(originally posted in Caregivingly Yours May 18, 2012)
Wednesday, two months after successful lung cancer surgery, everything came back together for the first time. Our world returned to its normalcy.
In other words life is now just as it was before surgery, only 8 weeks later. I have no loss of abilities, restrictions, or pain.
Why should this benchmark start any different than any other caregiving day as I spent too many hours on the phone and on hold working and stressing as Patti’s POA on looming changes to Patti’s Medicare supplemental insurance?
With the cooler part of the day wasted it was time to mow the lawn, walking approximately a mile while pushing a 60 lb (27 kg) mulching power mower in 86˚F (30˚C) temps.
Next I drove to pick up Patti. Exiting her care facility assisted dining room she was quite sure her diner had been “bangin” but had no memory of what she had just eaten.

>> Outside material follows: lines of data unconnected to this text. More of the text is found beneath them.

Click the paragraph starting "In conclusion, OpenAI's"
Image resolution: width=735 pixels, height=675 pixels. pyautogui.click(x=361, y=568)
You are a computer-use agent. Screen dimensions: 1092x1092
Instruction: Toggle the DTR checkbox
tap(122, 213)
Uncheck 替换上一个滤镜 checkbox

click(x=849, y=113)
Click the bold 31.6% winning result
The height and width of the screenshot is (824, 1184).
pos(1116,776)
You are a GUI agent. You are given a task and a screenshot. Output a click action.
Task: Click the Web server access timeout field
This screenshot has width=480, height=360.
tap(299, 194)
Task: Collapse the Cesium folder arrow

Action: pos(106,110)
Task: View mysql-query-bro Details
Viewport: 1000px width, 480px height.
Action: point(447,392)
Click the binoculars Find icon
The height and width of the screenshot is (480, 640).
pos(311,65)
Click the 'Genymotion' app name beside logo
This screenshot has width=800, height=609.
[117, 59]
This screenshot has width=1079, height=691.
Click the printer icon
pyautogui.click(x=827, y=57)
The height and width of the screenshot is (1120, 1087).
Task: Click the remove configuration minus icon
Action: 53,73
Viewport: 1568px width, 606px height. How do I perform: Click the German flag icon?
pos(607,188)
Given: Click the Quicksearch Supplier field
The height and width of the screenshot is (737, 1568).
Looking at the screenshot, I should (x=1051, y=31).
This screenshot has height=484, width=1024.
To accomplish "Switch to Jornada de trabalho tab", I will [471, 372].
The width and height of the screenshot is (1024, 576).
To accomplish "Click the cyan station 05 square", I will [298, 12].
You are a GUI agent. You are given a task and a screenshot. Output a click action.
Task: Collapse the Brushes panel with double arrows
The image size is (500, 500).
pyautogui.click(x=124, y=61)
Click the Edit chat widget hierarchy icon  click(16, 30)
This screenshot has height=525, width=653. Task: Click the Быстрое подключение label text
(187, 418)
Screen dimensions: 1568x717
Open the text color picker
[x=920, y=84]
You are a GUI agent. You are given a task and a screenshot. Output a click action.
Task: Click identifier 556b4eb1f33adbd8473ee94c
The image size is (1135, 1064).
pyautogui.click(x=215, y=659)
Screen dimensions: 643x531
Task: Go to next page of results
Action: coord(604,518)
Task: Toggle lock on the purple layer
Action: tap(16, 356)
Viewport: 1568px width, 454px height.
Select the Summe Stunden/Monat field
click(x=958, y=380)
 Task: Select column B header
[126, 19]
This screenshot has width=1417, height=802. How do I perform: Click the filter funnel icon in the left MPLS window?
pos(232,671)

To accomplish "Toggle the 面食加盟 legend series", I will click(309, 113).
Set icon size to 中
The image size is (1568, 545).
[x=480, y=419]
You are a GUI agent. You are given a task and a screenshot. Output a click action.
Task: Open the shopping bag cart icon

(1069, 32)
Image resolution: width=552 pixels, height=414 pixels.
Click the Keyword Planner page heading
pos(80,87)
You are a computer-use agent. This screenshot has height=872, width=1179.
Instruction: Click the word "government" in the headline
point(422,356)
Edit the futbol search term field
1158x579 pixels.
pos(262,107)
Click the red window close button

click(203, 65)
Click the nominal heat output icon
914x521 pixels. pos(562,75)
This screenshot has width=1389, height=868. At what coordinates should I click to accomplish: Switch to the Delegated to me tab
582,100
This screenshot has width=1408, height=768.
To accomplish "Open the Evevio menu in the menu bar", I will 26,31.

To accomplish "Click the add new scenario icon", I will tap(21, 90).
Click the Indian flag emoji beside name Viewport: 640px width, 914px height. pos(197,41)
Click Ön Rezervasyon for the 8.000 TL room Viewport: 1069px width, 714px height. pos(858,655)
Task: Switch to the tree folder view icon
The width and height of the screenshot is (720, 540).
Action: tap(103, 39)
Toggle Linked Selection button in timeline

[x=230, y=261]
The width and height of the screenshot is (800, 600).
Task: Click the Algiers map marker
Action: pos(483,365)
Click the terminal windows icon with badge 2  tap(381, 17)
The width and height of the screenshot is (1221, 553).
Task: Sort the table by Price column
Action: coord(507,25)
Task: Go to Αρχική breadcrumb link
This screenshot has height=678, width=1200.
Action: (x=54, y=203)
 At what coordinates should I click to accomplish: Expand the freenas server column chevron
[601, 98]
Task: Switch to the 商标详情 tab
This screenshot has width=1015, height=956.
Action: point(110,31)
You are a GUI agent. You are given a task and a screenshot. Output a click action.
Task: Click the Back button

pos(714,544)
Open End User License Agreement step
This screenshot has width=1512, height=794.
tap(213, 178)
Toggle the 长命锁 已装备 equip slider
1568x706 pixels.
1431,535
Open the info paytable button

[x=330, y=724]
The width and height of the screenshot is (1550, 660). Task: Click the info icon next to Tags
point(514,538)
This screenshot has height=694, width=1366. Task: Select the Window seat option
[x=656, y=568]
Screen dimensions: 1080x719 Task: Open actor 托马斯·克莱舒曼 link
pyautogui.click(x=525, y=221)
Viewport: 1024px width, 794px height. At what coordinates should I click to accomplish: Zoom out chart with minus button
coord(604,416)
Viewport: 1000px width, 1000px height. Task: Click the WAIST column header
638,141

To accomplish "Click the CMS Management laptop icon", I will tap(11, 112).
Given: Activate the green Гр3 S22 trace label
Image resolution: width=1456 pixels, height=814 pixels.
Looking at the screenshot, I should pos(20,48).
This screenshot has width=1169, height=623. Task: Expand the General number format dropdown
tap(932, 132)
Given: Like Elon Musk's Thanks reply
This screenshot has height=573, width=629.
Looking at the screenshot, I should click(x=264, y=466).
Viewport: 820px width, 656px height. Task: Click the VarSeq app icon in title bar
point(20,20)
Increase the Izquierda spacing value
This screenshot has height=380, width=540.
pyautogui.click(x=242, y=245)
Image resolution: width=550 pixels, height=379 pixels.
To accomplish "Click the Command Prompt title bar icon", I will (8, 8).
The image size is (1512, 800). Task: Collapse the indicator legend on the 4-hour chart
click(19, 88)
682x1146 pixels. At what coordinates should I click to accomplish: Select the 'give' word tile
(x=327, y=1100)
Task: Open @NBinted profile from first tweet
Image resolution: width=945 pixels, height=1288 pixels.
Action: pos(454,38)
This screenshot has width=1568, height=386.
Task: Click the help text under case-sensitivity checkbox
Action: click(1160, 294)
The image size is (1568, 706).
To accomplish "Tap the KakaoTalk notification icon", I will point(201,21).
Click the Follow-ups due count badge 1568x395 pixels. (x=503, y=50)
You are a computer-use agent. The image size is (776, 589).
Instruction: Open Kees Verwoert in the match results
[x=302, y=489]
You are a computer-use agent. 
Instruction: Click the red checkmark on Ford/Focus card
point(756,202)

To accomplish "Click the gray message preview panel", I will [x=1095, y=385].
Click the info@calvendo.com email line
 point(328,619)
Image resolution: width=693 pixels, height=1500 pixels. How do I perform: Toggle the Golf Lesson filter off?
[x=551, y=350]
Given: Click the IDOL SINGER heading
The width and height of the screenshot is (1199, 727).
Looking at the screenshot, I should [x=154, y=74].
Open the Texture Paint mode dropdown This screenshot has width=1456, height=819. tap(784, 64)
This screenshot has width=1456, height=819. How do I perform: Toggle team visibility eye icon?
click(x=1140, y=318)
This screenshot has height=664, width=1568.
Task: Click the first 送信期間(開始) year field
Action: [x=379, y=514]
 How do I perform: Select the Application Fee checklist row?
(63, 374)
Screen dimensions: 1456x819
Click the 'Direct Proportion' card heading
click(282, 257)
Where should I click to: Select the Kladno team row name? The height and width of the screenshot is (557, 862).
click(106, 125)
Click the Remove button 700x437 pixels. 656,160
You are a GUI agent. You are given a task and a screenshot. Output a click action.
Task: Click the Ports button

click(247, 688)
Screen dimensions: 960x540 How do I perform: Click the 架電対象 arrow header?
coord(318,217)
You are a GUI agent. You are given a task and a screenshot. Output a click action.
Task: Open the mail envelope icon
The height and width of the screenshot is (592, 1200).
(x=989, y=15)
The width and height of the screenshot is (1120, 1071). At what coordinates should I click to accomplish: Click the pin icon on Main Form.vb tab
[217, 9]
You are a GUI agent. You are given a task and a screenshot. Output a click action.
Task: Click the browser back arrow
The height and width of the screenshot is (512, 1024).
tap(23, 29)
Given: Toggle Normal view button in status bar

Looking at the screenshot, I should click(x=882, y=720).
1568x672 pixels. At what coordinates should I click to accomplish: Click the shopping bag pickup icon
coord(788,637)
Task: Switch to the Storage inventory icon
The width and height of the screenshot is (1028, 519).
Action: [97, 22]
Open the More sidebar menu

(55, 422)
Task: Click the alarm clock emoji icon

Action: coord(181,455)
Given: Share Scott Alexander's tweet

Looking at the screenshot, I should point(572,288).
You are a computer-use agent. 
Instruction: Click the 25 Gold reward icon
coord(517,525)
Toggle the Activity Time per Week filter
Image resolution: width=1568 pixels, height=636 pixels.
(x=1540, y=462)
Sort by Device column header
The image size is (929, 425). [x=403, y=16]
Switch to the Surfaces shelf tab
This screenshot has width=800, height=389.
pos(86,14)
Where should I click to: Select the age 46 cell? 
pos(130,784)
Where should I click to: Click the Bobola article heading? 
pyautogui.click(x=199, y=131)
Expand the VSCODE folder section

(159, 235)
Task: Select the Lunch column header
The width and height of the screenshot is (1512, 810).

Heading out to a nearby park for a push and roll (a gentlemen never discusses a lady’s weight but let’s say Patti weighs more than a lawnmower) I pushed her for a one mile loop stopping for some hamming it up in their amphitheater, “all the world’s a stage”.
Then the pièce de résistance (insert drum roll)
… a one person unassisted transfer of Patti from her wheelchair to her bed, followed by undressing and changing her for sleep.
Unlike the miles of pushing, transferring is about lifting non-ambulatory weight. Even after transfer, while many people have changed and dressed an infant, a non-ambulatory adult is the exact same principal just exponentially more upper body strength involved.
It was a godsend that the care facility era was already in place before surgery and recovery took me out of the daily equation for two months. Patti was safe and completely cared for.
Though it’s a bittersweet return to normalcy for me as Multiple Sclerosis memory and cognitive symptoms confound Patti even realizing or remembering any loss in outings or absence of me transferring her to bed the majority of nights each week.
Normalcy? An interesting concept isn’t it?